Wind Powered Electricity In Texas

Everything's bigger in Texas, and true to form, when Texans decided to harness the power of the wind, they went big. Over 40 different projects in Texas with a total capacity of 10,929 megawatts of electricity dot the countryside, mostly in the Texas Panhandle, along the Gulf Coast and along various ridgelines and mountain passes in West Texas.

As the largest wind power producer of any state in the country, Texas has nearly three times the wind capacity as Iowa, the next closest competitor in the wind industry, and wind-generated electricity provided 7.8 percent of the power to Texas' electric grid last year.


There's Plenty of Wind in Texas

One reason for Texas' booming wind industry is that it is such a plentiful resource in the state, with lots of open land in which to site large wind projects. Add to that, wind power is highly companionable to natural gas, one of the state's major sources of power. Natural gas supplies are easy to turn off whenever wind power gets turned on.

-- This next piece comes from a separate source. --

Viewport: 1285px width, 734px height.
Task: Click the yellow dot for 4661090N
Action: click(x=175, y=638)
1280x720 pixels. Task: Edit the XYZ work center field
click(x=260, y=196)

Wind power is not only beneficial to the environment, but it's a boon for Texas ranchers, who can increase their revenue stream by leasing their land to wind developers in exchange for either a set rate per wind turbine or a percentage of the project's annual revenue. Cattle can still graze on the land unaffected by the wind turbines, making wind-generated electricity and Texas a win-win combination for everyone.


Wind Power Creates Jobs

The wind power industry has also created thousands of jobs throughout the state, and may help to offset jobs that may eventually be lost due to decreases of oil drilling activity in the state and the Gulf of Mexico.

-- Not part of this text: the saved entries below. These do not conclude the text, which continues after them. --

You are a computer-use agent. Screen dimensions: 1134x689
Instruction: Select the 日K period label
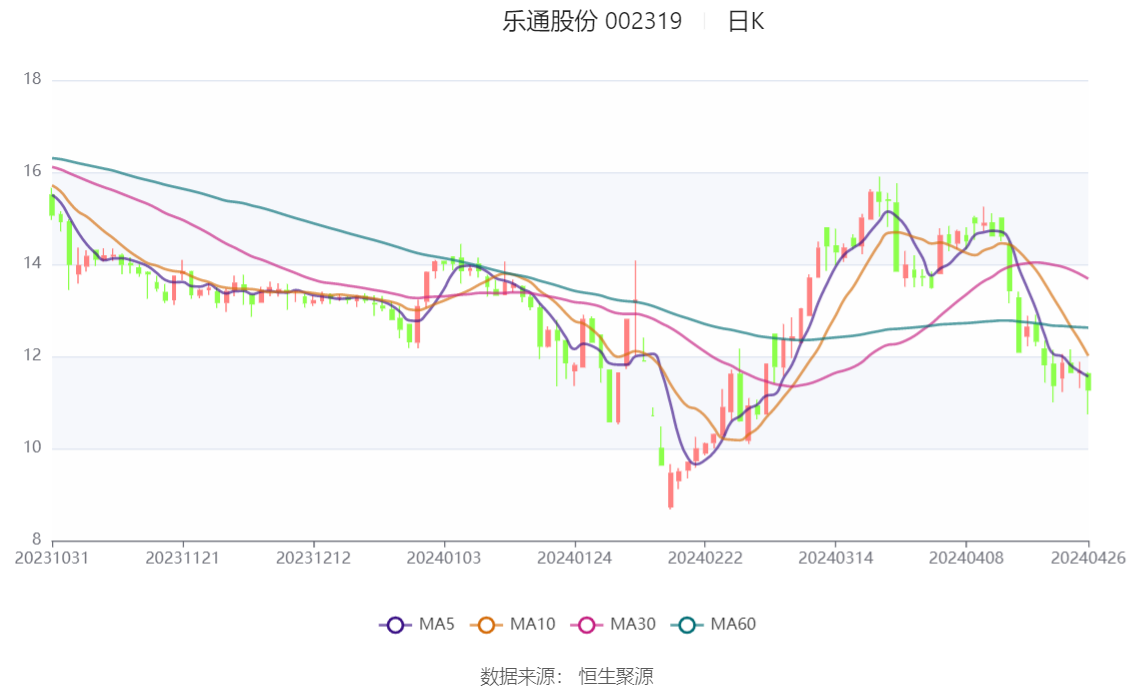click(x=745, y=22)
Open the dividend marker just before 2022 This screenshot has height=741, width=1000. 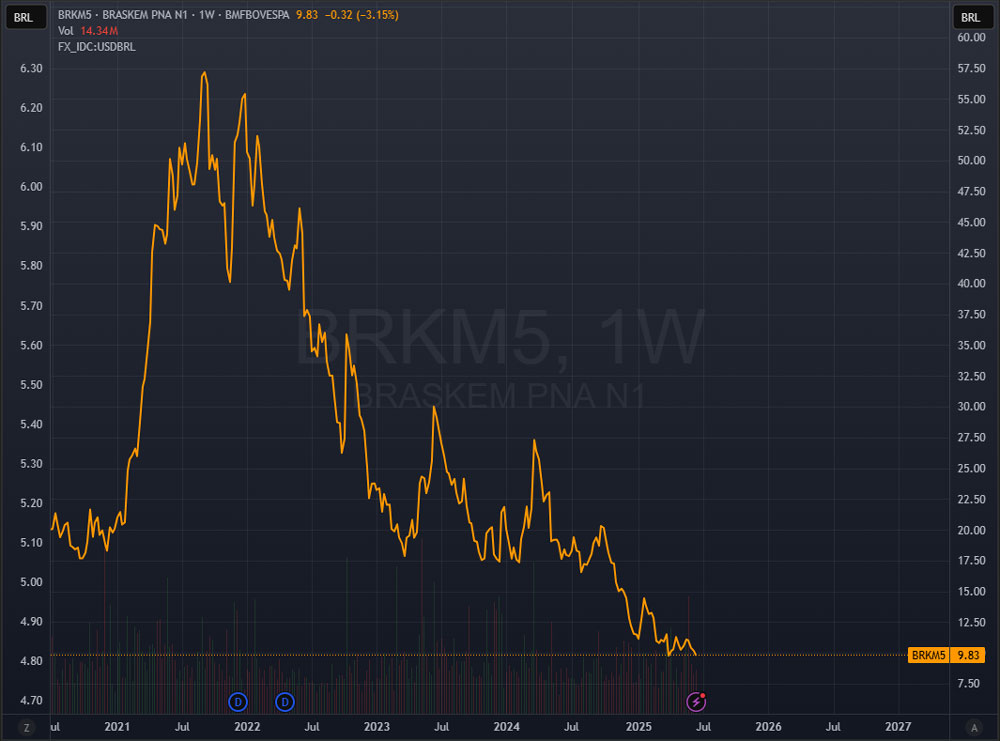[238, 700]
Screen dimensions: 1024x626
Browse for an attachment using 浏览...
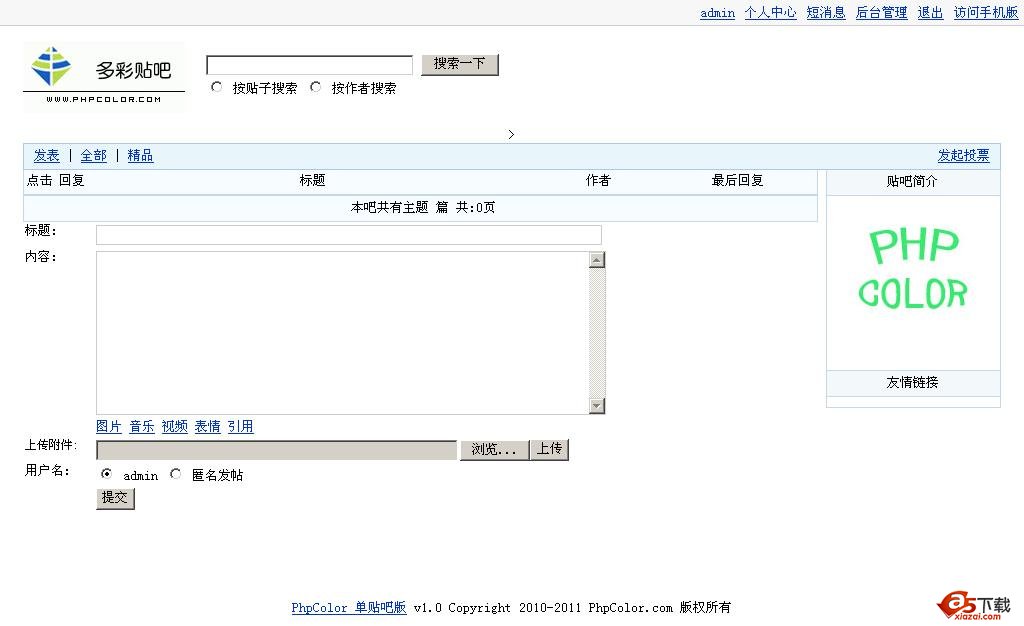pos(493,449)
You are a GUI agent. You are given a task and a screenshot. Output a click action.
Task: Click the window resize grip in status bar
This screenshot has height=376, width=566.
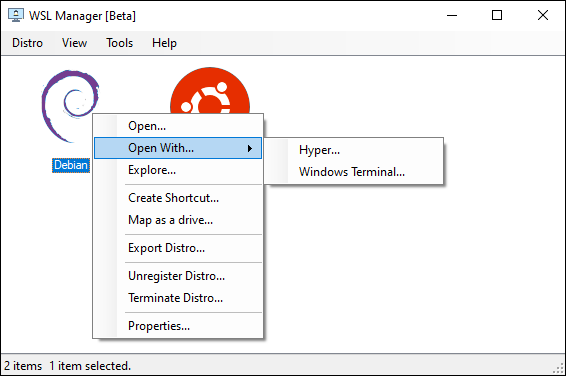(x=558, y=368)
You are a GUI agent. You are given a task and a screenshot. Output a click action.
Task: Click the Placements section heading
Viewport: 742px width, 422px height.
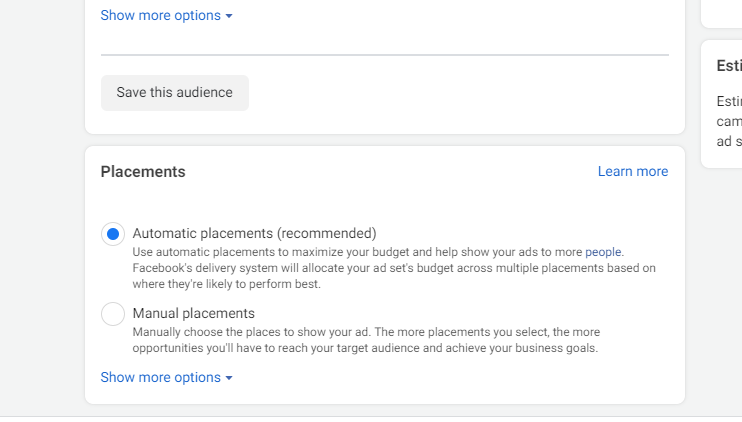pyautogui.click(x=143, y=172)
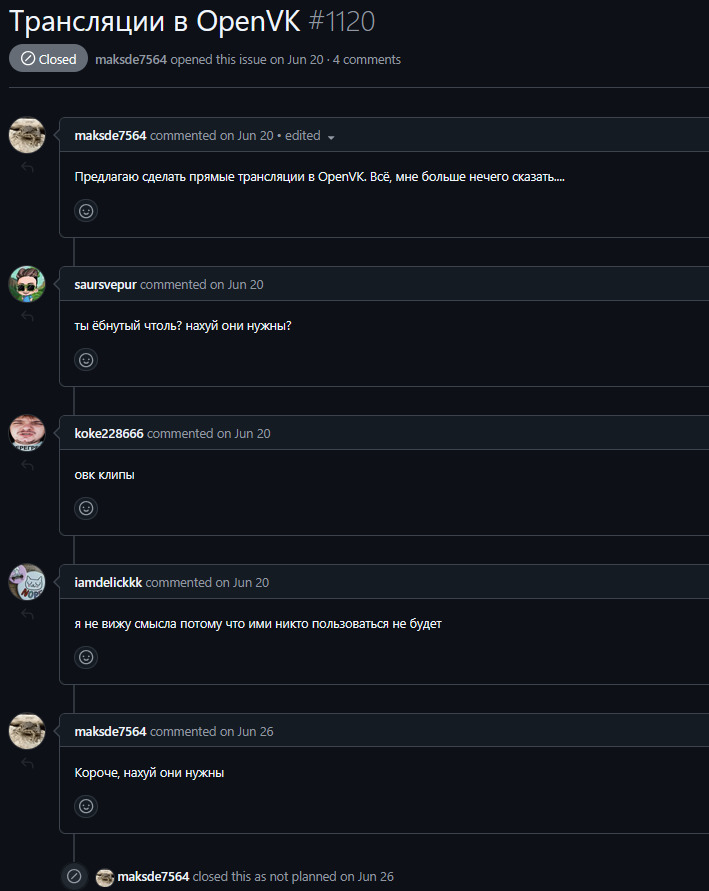Open koke228666's profile link
The width and height of the screenshot is (709, 891).
(109, 434)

The wind power boom in Texas has actually outpaced the development of the transmission infrastructure, and many wind turbines often have to be shut down, as there are insufficient transmission lines to carry the electricity to the big cities where it is needed. Currently, new transmission lines are under construction to carry wind power from the Western parts of Texas all the way to more urban areas like Dallas-Fort Worth.

With improvements in technology, construction of wind turbines is becoming less and less expensive. And with plenty of open space for wind farms, a plentiful, renewable resource, and a source of extra revenue to help support farmers, wind-powered electricity and Texas is looking like a really good combination.